Was im Alltag eine pragmatische Lösung sein kann, hat langfristig fatale Folgen: Denn Sorgearbeit wird nicht bezahlt. So entstehen für Frauen finanzielle Nachteile: Sie arbeiten häufiger in Teilzeit, haben weniger Einkommen und später kleinere Renten. Auch psychische Folgen wie Depressionen oder Burnout können auftreten, wenn die Belastung zu groß wird.

Eine faire Aufteilung in Sachen Care-Arbeit kann demnach nicht nur für eine gleichberechtigte Partnerschaft sorgen, sondern auch für gleichberechtigte Chancen auf dem Arbeitsmarkt und innerhalb der Gesellschaft. Gleichzeitig sind verschiedene politische und strukturelle Veränderungen notwendig, um die mit dem Gender Care Gap verbundenen Nachteile für Frauen zu minimieren.

Aufgabenteilung hängt mit Stresslevel verbunden

Frau kümmert um sich die Baby-Klamotten, Mann ums Handwerk: Was nach Geschlechterklischees klingt, ist bei Anna König und Paul Hoepner schlicht Realität. Gewollt war das nicht. Hoepner, da sind sich beide einig, ist einfach besser im Handwerklichen, auch wenn König versucht hat, sich ein Grundwissen anzuschaffen. Diese Kompetenzunterschiede zwischen Frauen und Männern entstehen jedoch nicht auf “natürliche Weise”, sondern sind auch Folge von Erziehung und Sozialisierung. "Es gibt Studien dazu, dass Mädchen häufiger zu Haushaltsaufgaben herangezogen werden. Die müssen helfen, den Tisch zu decken, auf die Geschwister aufpassen, während es bei Jungs anders ist. Die kriegen auch eher mal fünf Euro in die Hand gedrückt, wenn sie mal den Rasen mähen”, so Lücke. Verkürzt gesagt lernen Mädchen und Jungen nicht nur geschlechtsspezifische Aufgaben, sie werden auch unterschiedlich dafür bewertet und belohnt.
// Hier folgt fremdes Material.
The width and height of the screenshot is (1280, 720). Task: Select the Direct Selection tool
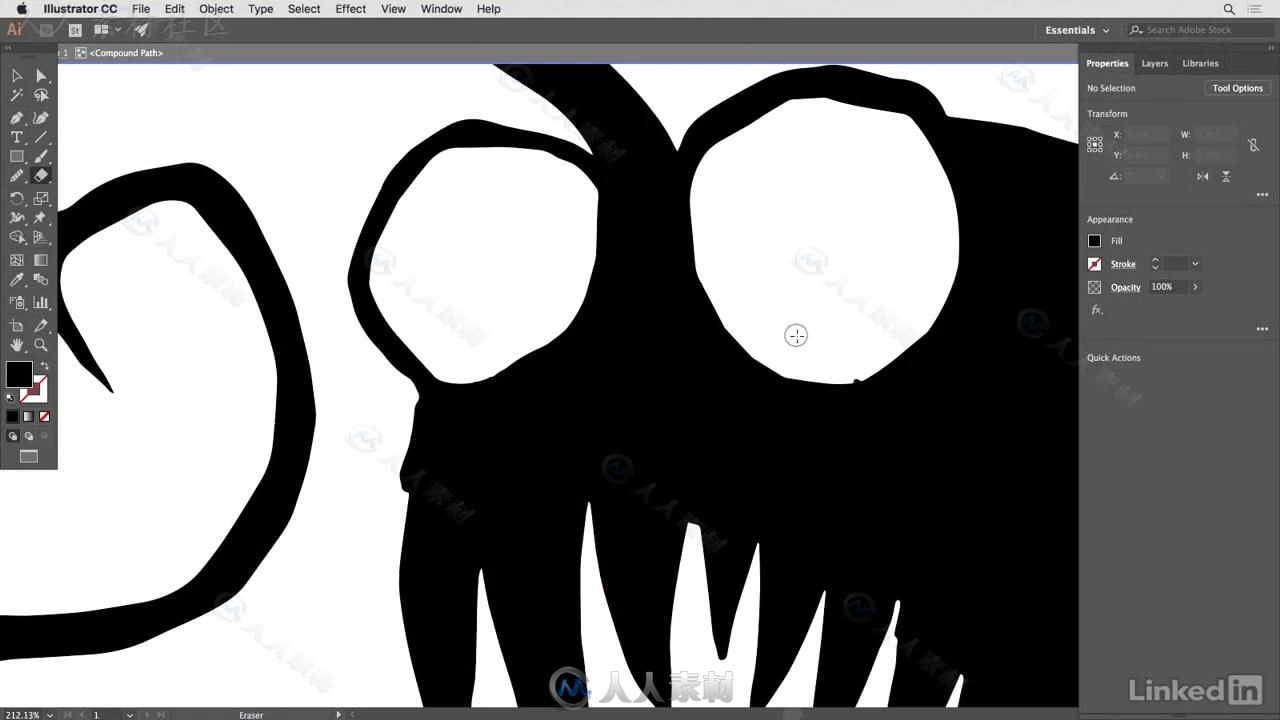pyautogui.click(x=41, y=76)
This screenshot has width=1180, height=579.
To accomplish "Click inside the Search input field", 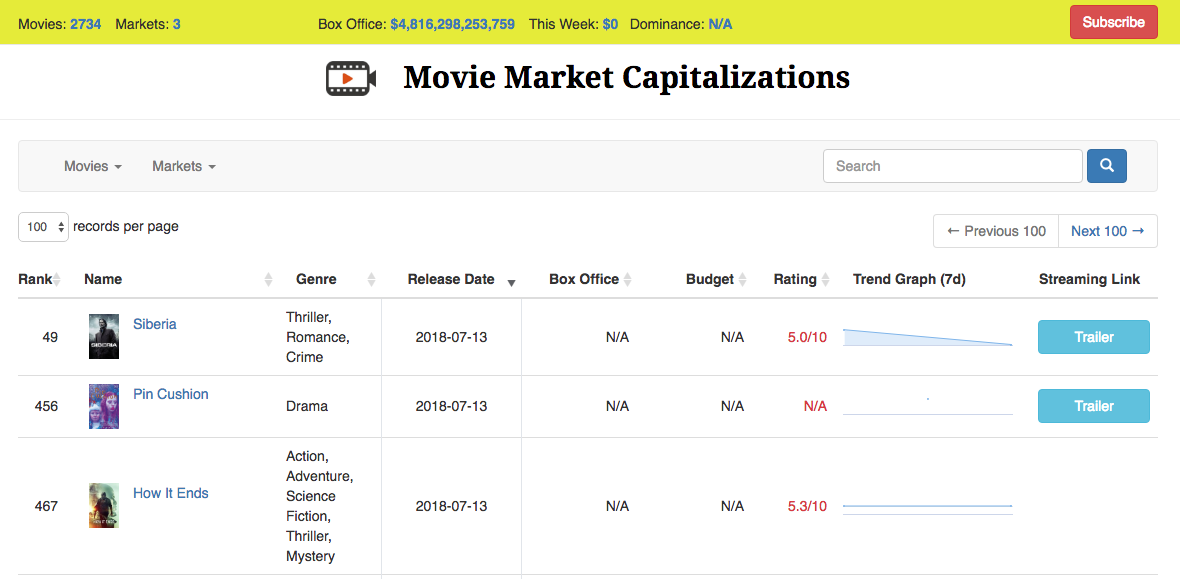I will (x=952, y=165).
Die Aufgaben und Rollen, die die Kinder lernen, übernehmen sie dann später auch oft in der eigenen Beziehung wieder.

Heute versucht sich das Paar immer aktiver an einer fairen Aufgabenverteilung: Die Mama kümmert sich zwar immer noch ums Essen, die Baby-Kleidung oder um die Bettwäsche. Papa Paul bringt die Tochter dafür jeden Tag ins Bett, badet sie und kümmert sich um Anträge, wenn solche anfallen. Die beiden wollen das Ziel auch nicht aus den Augen verlieren, hinterfragen weiterhin ihre Rollen, um irgerndwann eine gleichberechtigte Aufteilung hinzubekommen.
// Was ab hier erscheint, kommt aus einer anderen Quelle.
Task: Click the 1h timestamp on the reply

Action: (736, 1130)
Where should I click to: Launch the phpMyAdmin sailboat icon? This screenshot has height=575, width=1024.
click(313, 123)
"Im Laufe der Zeit wird's leichter"

Anna König und Paul Hoepner schaffen es nach langen Diskussionen immer besser, sich den Alltag mit ihrer Tochter aufzuteilen. “Wir sind alle in unsere Rollen reingewachsen”, sagt König. Zusätzlich werde es auch leichter, weil Momo älter werde. König hätte lernen müssen, Verantwortung abzugeben. Hoepner bringe sich nun immer mehr ein. Für beide sei eines der wichtigsten Erkenntnisse: “Man braucht sich nicht vorstellen, dass man das von vornherein perfekt umgesetzt kriegt, sondern das ist etwas, wo man immer wieder dran arbeiten muss. Und im Laufe der Zeit wird’s dann leichter.”